Reaction from the Left is drearily predictable, and consists of the usual tired old hacks screaming devil words like “extremist” and “radical.”  Former Speaker of the House Nancy Pelosi set the tone by renaming it the “Path to Poverty.”  That’s what we need out of the useless party that couldn’t even put together a budget, the last time it held the House gavel: word games. 

Even before Ryan officially released his plan, Democrat Chris van Hollen of the House Budget Committee said it would “protect tax breaks for millionaires, oil companies, and other big-money special interests, while slashing out investment in education, ending the current health care guarantees for seniors on Medicare, and denying health care coverage to tens of millions of Americans.”  That last bit is a shot at Ryan’s plans to repeal ObamaCare, which Democrats think they can sell as terminating health care itself. 

Democrat Senator Mark Warner of Virginia said Ryan can’t reach his goals without “basically taking a meat axe to those programs who protect the most vulnerable in the country.”  The Hill ran a story back in January about the Democrats’ carefully orchestrated plan to demonize Ryan by portraying him as the “budget axe man.”  It looks like Warner remembered the title of the story, at least.  Never underestimate the ability of Democrats to chant carefully rehearsed slogans.
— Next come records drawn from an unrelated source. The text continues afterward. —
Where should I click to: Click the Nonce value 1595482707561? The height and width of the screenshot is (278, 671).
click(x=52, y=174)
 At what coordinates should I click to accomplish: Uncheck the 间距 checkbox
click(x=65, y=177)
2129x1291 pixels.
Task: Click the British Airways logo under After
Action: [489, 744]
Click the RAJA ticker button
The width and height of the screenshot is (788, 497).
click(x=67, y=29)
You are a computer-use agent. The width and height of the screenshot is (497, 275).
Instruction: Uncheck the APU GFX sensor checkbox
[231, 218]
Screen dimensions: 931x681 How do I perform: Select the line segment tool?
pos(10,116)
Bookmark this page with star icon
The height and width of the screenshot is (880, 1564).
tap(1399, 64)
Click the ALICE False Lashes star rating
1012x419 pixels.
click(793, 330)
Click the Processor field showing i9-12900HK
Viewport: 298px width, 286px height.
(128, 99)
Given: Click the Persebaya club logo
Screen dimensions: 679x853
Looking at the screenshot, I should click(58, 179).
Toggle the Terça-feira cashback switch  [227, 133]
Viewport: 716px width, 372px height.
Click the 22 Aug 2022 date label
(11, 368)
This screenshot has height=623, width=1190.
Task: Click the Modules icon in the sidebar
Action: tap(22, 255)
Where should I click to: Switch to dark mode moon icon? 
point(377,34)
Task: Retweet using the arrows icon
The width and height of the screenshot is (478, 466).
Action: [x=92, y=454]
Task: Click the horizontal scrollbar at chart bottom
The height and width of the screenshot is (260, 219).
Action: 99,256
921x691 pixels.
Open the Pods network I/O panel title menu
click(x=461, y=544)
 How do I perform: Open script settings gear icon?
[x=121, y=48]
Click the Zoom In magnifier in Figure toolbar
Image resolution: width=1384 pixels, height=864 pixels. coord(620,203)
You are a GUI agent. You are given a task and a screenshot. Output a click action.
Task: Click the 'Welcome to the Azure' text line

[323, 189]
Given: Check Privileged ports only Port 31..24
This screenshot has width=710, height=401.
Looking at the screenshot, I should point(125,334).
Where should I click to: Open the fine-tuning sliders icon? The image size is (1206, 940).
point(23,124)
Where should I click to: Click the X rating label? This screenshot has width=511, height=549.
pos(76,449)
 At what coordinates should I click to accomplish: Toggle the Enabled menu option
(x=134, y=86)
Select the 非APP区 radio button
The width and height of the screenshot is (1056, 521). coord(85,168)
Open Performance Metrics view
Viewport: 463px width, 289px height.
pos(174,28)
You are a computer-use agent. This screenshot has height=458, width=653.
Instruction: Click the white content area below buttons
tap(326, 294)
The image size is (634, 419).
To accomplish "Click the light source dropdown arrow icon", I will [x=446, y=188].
Expect lots of weak tea about tax cuts for the rich and evil oil companies in the days to come, mixed with increasingly shrill attempts to panic the old folks about Ryan’s Medicare reforms.  If the Democrats had any substantial ideas for government reform, we would have heard about them during the last two years, when their party had total control of Congress.  Their hour has come and gone, and they threw away their chance to make a difference, opting instead for a brass-ring power grab with ObamaCare and other expensive regulations.

There will be criticism from the Right that Ryan doesn’t go far enough.  The “Path to Prosperity” is a journey, not a destination.  It will create the conditions necessary for further reform, if it can achieve its goals.  To borrow a quote from The Matrix, “knowing the path is not the same as walking the path.”  This budget is a remarkable act of leadership and courage, which at least gets our dying government toddling in the right direction.  It is a sad reality that only one of our major parties is even willing to participate in the discussion Paul Ryan has begun.